* _BRIEF_: Rewrite the part of the listing that opens with its first line and closes with the line containing "Enable the Use", swapping "Open" for "Launch" everywhere in it and leaving all else unchanged.

* _Listing from a dataset_:
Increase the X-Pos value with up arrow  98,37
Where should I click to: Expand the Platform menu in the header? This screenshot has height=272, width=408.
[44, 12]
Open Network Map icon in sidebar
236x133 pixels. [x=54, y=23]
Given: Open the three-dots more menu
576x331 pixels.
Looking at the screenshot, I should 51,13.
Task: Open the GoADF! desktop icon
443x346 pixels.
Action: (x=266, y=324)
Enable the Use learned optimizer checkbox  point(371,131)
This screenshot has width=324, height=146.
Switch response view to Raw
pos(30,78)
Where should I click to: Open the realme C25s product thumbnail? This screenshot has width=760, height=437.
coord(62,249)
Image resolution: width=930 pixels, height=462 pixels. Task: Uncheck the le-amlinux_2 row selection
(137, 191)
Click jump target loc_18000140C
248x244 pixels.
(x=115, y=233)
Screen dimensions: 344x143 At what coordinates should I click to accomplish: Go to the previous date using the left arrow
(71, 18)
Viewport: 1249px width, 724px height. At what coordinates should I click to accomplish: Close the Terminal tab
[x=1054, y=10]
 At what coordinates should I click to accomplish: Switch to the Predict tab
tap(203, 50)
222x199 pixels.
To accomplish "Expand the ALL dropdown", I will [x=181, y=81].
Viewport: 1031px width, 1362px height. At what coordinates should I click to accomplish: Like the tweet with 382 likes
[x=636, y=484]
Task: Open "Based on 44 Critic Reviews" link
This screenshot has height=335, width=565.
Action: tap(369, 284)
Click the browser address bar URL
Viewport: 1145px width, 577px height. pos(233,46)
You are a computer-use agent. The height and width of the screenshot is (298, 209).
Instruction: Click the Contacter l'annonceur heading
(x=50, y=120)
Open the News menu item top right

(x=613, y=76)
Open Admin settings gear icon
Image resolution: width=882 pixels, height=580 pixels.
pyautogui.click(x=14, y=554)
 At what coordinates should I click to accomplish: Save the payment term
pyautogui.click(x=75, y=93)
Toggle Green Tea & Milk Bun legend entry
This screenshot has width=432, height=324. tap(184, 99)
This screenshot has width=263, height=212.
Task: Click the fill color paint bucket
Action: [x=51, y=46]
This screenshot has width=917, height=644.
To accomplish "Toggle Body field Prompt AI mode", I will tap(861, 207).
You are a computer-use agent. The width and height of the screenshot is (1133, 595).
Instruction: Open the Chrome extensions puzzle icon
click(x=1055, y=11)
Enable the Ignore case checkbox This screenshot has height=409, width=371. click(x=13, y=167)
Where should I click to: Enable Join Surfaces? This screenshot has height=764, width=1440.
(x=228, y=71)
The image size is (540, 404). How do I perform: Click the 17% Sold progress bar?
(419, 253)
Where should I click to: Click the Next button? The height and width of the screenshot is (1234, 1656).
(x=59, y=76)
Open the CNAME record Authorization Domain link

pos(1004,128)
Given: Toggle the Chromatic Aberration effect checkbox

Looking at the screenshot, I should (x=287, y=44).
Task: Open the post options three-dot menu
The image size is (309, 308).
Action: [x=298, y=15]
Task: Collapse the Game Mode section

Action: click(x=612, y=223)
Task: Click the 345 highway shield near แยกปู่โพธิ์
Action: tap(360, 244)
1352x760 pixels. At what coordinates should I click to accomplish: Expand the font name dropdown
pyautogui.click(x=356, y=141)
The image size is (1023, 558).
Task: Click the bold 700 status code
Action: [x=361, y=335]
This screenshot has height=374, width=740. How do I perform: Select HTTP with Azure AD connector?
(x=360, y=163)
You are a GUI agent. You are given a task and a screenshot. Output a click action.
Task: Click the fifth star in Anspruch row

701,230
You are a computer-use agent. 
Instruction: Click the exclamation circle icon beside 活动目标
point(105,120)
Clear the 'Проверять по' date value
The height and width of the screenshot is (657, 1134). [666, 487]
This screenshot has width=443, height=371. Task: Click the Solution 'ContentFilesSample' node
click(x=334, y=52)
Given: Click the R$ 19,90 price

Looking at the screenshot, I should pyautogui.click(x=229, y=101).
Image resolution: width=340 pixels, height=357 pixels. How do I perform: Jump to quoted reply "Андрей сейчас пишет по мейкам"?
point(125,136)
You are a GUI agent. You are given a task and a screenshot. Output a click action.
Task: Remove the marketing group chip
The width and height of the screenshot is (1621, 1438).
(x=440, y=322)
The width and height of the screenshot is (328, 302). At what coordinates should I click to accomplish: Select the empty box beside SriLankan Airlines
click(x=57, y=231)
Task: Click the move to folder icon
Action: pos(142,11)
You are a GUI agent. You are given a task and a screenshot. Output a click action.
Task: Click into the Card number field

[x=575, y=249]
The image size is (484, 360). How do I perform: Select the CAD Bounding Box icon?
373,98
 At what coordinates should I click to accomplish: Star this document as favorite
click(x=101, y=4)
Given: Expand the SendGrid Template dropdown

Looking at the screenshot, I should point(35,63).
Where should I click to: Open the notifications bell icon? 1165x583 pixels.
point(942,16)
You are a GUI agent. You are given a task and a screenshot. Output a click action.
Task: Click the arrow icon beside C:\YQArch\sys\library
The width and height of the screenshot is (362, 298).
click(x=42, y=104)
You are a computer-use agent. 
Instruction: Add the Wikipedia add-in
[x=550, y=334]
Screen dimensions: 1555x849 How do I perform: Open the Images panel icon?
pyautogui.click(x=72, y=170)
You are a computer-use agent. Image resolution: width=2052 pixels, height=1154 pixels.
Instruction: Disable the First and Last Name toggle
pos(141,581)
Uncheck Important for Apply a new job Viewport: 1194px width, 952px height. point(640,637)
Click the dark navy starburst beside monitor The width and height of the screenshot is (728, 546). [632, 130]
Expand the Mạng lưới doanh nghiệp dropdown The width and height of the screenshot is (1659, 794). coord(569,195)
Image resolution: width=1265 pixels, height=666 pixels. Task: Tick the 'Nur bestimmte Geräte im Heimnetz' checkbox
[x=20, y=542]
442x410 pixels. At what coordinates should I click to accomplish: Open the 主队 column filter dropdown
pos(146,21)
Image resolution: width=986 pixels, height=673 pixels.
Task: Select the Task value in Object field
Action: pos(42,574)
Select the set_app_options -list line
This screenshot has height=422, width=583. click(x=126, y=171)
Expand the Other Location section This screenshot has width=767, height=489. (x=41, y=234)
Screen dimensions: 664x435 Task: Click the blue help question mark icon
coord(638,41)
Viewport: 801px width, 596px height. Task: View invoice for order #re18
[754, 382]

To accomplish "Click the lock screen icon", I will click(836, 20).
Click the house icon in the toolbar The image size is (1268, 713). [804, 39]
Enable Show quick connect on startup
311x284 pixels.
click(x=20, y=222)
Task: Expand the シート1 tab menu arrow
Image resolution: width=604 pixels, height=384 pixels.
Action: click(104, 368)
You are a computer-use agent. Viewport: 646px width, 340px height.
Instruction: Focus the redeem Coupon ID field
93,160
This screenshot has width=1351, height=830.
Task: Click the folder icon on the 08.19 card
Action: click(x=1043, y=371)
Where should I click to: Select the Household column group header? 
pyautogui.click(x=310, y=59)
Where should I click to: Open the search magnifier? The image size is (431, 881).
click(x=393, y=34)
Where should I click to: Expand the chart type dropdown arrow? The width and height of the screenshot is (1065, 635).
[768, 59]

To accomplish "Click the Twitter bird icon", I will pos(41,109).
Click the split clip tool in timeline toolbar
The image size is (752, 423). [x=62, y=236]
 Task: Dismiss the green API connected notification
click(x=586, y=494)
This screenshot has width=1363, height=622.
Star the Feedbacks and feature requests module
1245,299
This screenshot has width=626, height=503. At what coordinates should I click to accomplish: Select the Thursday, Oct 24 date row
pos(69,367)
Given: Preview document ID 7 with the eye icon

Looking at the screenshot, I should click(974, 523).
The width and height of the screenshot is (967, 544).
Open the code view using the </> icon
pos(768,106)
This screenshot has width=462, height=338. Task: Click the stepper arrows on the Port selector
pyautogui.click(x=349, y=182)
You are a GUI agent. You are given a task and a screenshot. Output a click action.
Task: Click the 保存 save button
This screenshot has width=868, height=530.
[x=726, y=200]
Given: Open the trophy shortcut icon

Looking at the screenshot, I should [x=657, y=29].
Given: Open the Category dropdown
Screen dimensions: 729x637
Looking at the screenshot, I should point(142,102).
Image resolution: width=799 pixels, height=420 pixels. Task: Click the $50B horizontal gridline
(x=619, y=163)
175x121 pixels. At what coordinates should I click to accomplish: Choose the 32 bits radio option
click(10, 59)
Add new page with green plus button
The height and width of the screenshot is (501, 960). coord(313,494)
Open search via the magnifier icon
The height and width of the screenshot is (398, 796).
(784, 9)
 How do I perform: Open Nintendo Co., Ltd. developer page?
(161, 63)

* _THE ANSWER_:
Increase the X-Pos value with up arrow  98,37
Where should I click to: Expand the Platform menu in the header? This screenshot has height=272, width=408.
[44, 12]
Launch Network Map icon in sidebar
236x133 pixels. [x=54, y=23]
Given: Launch the three-dots more menu
576x331 pixels.
Looking at the screenshot, I should 51,13.
Task: Launch the GoADF! desktop icon
443x346 pixels.
Action: (x=266, y=324)
Enable the Use learned optimizer checkbox  point(371,131)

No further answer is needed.